Moving Average Convergence Divergence — MACD indicator was invented by Gerald Appel in the late 1970s. Gerald Appel is a recognized expert in the field of technical market analysis, author ( he has authored or co-authored more than fifteen books), lecturer and a professional investment advisor (a professional money manager, directing the management of Investor assets for more than thirty-five years). Gerald Appel holds degrees from Brooklyn College and NYU Graduate School of Social Service. The original version MACD of Gerald Appel in 1986, but was added histogram, for which we thank Thomas Aspray. (The histogram shows when a crossing occurs.) Thomas Aspray is a professional trader (mainly traded in the interbank foreign exchange market Forex), Advisor (Princeton Economic Institute, Ltd. — PEI). and analyst.

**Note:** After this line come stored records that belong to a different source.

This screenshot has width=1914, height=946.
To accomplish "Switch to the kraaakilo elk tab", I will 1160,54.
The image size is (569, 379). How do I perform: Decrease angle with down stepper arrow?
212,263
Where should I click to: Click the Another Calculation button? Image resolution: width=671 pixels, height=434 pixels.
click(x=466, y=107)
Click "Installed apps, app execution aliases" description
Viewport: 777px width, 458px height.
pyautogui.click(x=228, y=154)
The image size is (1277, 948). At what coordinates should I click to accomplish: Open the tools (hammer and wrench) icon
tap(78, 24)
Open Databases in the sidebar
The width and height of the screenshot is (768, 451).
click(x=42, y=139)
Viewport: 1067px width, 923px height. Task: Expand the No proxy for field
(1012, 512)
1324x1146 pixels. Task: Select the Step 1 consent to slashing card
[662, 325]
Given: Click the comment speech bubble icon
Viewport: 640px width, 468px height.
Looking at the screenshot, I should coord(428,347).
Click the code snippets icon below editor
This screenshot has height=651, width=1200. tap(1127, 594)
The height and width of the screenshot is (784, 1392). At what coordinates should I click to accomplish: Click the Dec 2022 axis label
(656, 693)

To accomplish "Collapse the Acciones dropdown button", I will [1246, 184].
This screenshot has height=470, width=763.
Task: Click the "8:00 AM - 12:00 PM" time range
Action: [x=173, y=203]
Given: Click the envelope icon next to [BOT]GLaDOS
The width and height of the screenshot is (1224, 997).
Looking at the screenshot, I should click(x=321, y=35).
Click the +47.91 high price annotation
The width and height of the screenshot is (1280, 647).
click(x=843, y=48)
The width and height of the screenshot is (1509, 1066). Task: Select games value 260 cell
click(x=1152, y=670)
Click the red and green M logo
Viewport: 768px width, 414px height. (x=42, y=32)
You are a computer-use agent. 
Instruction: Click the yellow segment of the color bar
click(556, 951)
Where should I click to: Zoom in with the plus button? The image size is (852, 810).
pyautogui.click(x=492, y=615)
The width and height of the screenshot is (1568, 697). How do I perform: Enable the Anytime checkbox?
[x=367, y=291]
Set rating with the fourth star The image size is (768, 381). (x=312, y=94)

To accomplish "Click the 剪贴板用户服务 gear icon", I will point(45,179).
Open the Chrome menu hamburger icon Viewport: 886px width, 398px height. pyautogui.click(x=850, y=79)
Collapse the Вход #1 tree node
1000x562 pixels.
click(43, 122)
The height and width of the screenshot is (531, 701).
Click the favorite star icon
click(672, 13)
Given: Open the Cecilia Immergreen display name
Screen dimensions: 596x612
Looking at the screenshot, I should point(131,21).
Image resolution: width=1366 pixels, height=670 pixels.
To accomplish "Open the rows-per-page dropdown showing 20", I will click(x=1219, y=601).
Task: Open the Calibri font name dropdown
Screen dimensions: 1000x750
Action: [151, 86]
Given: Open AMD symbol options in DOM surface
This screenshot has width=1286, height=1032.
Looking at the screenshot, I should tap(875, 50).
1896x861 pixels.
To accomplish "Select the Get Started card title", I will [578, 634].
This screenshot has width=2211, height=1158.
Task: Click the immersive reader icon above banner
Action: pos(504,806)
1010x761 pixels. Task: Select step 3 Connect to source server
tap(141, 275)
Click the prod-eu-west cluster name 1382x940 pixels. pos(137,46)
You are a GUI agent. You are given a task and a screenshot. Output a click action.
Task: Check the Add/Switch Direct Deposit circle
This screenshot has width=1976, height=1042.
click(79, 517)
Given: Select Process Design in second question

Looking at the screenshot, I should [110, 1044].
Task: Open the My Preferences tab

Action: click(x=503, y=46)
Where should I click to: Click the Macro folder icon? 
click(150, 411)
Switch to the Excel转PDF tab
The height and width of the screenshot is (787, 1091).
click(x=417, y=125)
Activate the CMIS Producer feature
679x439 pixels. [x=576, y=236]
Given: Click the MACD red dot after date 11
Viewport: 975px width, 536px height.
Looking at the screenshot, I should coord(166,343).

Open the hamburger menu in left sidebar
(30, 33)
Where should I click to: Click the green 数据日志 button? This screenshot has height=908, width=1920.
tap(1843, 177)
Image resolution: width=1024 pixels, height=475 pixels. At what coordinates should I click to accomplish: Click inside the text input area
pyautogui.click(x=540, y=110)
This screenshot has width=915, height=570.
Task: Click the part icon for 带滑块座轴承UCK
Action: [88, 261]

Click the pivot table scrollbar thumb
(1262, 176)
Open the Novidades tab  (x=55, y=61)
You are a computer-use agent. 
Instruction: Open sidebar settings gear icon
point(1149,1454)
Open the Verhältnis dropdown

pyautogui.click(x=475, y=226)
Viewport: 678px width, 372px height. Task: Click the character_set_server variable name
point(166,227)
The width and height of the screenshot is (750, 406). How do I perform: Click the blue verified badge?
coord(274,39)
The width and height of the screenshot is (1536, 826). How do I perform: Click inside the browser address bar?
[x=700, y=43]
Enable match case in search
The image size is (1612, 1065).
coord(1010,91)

As its name implies, the Moving Average Convergence Divergence — MACD is all about the convergence and divergence of the two moving averages. Convergence occurs when the moving averages move towards each other. Divergence occurs when the moving averages move away from each other.
The traders are mostly approve three fundamental sales techniques:
Crossovers — the Moving Average Convergence Divergence — MACD falls or increase below respectively over the signal line, which indicates that it may be time to sell, respectively buy. Traders also watch for a move above or below the zero line because this signals the position of the short-term average relative to the long-term average, by passing up Buy, down sell.
Divergence — When the security price diverges from the Moving Average Convergence Divergence — MACD. It signals the end of the current trend.
Dramatic rise indicator Moving Average Convergence Divergence — MACD, that is, the shorter moving average pulls away from the longer-term moving average, sign, that the security is overbought and will soon return to normal levels.